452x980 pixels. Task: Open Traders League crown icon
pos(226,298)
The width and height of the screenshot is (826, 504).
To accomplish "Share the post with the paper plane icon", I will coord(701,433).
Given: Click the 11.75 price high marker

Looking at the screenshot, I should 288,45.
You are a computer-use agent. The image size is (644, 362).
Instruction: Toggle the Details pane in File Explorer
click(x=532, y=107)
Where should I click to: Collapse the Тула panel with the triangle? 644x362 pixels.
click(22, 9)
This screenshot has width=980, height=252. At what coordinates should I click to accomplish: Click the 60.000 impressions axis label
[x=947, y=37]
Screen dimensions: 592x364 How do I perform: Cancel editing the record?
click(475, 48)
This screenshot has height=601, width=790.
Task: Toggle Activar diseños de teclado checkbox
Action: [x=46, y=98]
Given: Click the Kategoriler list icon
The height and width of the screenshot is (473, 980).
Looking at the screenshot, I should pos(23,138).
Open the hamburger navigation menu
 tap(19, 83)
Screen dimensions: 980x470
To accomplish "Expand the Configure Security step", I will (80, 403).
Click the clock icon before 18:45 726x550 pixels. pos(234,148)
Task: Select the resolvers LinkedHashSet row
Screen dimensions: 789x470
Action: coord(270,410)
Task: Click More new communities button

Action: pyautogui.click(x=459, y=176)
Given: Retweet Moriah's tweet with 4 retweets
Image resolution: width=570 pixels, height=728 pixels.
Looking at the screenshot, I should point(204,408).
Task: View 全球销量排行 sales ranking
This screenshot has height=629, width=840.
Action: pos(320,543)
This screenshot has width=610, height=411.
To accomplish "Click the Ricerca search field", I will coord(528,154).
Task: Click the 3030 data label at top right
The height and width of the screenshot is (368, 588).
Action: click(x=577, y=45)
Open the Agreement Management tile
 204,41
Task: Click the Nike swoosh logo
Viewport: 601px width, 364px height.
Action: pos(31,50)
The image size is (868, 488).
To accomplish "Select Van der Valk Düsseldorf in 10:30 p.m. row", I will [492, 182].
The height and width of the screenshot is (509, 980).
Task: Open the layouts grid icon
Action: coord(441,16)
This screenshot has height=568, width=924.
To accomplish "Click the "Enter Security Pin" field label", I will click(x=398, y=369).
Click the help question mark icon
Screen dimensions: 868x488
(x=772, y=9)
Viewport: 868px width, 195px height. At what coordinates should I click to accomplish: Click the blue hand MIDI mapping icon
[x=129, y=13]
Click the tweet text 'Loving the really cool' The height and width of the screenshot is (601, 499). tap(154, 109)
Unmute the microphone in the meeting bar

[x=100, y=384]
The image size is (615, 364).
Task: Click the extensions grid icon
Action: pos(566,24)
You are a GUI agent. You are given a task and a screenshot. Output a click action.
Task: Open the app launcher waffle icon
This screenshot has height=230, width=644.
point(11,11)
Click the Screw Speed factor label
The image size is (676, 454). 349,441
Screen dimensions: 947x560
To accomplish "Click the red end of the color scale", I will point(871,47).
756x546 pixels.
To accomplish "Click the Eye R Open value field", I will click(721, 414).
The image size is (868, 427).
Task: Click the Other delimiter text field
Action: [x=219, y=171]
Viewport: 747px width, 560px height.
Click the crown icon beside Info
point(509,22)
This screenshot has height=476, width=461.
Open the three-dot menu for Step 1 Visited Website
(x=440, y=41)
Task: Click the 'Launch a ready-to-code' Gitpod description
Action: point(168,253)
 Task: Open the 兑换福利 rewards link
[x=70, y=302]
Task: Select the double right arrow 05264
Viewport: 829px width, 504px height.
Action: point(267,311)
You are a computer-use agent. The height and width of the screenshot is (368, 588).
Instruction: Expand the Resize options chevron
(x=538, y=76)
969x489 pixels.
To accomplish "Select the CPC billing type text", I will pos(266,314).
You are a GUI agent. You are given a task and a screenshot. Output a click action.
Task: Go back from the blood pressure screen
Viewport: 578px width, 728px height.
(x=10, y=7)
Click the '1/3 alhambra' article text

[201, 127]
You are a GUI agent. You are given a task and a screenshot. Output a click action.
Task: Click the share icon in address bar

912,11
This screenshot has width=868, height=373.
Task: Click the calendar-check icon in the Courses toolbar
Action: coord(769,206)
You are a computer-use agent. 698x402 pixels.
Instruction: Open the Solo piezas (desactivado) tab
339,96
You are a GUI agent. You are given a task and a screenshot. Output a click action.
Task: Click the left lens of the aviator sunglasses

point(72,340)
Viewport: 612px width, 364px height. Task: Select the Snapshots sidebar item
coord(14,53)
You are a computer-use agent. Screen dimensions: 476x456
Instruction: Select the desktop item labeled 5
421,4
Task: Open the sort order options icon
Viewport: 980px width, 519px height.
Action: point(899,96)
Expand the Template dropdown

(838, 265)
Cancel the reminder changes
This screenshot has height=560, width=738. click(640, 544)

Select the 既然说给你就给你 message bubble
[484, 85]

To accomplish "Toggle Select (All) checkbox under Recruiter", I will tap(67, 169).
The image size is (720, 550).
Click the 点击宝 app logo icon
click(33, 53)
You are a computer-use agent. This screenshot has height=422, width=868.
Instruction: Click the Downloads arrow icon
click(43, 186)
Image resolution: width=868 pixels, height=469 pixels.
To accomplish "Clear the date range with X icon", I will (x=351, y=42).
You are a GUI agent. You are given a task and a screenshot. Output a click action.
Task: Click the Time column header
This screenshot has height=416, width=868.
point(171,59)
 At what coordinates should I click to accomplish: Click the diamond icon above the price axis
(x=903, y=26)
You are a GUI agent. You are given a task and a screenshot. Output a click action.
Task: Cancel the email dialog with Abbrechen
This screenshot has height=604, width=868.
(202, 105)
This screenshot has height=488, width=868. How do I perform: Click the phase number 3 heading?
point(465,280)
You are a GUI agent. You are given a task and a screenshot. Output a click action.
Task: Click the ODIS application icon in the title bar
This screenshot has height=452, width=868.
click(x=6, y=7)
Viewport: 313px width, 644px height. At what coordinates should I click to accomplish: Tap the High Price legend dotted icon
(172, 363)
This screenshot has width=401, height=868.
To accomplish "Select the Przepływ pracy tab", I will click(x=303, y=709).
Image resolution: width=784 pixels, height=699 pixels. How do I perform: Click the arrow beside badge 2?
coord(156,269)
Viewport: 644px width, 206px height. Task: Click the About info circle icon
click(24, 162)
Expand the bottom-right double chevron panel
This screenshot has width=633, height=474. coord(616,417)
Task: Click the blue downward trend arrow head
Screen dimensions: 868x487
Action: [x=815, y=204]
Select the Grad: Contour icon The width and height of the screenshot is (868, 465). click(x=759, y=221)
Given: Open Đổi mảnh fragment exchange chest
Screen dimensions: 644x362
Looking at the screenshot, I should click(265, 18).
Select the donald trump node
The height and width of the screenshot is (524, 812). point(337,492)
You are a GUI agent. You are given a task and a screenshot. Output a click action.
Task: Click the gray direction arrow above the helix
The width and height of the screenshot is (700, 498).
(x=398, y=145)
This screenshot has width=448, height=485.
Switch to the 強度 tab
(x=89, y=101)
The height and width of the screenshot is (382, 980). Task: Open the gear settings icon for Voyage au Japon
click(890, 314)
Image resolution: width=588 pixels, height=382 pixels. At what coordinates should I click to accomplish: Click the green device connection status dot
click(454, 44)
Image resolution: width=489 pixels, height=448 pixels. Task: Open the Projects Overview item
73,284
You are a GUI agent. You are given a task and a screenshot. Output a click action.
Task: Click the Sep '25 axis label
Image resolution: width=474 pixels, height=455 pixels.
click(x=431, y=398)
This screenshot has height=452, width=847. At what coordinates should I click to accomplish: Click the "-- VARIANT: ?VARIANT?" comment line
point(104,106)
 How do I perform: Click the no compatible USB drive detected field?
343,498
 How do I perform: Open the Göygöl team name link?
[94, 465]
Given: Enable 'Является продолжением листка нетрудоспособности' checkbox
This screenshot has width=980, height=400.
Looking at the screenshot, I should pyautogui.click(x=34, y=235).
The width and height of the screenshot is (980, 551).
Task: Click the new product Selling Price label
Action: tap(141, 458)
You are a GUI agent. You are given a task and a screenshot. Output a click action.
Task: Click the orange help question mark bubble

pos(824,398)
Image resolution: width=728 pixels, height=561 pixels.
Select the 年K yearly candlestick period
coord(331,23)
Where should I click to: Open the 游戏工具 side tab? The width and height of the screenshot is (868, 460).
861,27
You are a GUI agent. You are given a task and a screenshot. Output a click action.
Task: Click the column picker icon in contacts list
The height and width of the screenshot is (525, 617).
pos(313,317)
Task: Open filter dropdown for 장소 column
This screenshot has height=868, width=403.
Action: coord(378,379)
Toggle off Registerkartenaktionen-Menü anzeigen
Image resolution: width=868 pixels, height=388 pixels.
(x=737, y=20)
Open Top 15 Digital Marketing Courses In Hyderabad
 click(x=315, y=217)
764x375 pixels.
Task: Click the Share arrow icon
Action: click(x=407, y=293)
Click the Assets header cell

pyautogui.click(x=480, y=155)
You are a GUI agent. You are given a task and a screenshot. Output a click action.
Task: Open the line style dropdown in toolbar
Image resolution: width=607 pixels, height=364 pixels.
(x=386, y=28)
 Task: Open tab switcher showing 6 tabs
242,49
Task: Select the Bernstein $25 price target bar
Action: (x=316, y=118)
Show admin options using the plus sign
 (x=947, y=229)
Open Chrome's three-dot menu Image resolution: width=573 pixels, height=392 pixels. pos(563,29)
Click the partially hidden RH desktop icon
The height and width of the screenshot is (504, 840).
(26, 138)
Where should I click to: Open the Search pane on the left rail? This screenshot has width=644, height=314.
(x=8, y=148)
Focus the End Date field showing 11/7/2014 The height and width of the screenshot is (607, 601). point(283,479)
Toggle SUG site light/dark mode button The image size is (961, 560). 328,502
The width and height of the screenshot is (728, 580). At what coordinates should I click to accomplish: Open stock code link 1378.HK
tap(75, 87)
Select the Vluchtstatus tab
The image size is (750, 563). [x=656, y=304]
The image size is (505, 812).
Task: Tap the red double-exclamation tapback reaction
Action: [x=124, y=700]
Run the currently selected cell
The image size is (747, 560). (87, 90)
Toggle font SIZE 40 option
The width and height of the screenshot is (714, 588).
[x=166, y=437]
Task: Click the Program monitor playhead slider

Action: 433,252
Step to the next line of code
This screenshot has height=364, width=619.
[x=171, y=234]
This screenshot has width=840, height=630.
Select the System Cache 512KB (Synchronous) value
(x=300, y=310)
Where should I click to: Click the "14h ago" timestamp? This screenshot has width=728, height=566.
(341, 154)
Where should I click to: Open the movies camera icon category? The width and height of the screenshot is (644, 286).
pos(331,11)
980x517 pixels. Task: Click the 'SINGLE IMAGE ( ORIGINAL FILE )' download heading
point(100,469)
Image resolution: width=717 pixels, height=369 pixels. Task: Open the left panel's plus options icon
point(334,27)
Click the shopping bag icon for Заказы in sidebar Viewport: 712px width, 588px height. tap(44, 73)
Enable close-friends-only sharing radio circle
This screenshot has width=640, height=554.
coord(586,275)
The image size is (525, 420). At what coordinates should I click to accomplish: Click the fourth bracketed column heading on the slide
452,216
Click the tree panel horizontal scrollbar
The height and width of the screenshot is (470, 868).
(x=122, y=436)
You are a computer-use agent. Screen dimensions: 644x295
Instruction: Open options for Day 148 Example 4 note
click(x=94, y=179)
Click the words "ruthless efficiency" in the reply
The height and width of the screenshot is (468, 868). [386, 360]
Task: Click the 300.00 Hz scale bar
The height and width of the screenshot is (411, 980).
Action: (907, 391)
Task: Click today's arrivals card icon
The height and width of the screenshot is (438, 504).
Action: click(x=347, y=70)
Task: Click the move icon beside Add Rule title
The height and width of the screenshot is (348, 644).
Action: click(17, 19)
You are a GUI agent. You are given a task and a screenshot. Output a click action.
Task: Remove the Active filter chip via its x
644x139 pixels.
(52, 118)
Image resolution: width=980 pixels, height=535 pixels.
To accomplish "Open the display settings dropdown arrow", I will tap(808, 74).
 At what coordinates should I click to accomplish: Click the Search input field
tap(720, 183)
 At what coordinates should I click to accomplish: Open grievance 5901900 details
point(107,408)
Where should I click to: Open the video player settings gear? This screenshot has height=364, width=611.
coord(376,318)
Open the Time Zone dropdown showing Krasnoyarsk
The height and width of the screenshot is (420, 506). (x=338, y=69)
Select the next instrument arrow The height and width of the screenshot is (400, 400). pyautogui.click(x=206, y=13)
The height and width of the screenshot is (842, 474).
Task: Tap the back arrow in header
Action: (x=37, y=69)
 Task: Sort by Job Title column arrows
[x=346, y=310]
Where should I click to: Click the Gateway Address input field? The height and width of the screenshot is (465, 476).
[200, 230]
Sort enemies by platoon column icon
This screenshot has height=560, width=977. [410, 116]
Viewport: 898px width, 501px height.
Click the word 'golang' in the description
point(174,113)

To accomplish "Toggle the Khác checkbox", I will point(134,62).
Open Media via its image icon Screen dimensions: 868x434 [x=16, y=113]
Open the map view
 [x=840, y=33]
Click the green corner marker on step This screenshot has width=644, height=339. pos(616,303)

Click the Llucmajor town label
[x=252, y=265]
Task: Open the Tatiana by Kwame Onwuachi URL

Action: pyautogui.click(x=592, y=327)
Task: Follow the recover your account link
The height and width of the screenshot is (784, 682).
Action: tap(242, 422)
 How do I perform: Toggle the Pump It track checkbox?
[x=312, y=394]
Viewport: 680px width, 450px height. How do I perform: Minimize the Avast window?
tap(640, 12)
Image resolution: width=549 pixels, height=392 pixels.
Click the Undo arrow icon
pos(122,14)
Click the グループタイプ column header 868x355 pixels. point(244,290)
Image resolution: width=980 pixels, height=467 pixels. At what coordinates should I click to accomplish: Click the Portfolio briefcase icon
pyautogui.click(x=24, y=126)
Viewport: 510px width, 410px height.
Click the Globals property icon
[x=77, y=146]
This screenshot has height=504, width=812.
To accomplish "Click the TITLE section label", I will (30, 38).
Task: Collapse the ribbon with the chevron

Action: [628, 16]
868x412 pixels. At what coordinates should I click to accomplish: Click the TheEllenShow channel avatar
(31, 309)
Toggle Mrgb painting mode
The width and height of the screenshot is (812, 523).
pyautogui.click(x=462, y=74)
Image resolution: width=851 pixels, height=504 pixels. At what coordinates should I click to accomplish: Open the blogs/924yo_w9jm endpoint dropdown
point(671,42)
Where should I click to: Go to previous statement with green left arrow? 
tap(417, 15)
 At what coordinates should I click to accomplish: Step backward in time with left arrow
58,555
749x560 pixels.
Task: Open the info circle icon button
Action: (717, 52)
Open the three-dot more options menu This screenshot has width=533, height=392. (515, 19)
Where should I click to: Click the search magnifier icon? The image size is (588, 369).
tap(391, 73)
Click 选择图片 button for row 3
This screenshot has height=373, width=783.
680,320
——————
• **YOUR OBJECTIVE**: Only lines of the data holding the word "computer" go in the answer. Please copy each of them.

• **SOLUTION**:
You are a computer-use agent. The image size is (644, 362).
You are a computer-use agent. The height and width of the screenshot is (368, 588).
You are a computer-use agent. 698x402 pixels.
You are a computer-use agent. Screen dimensions: 476x456
You are a computer-use agent. This screenshot has height=422, width=868.
You are a computer-use agent. Screen dimensions: 644x295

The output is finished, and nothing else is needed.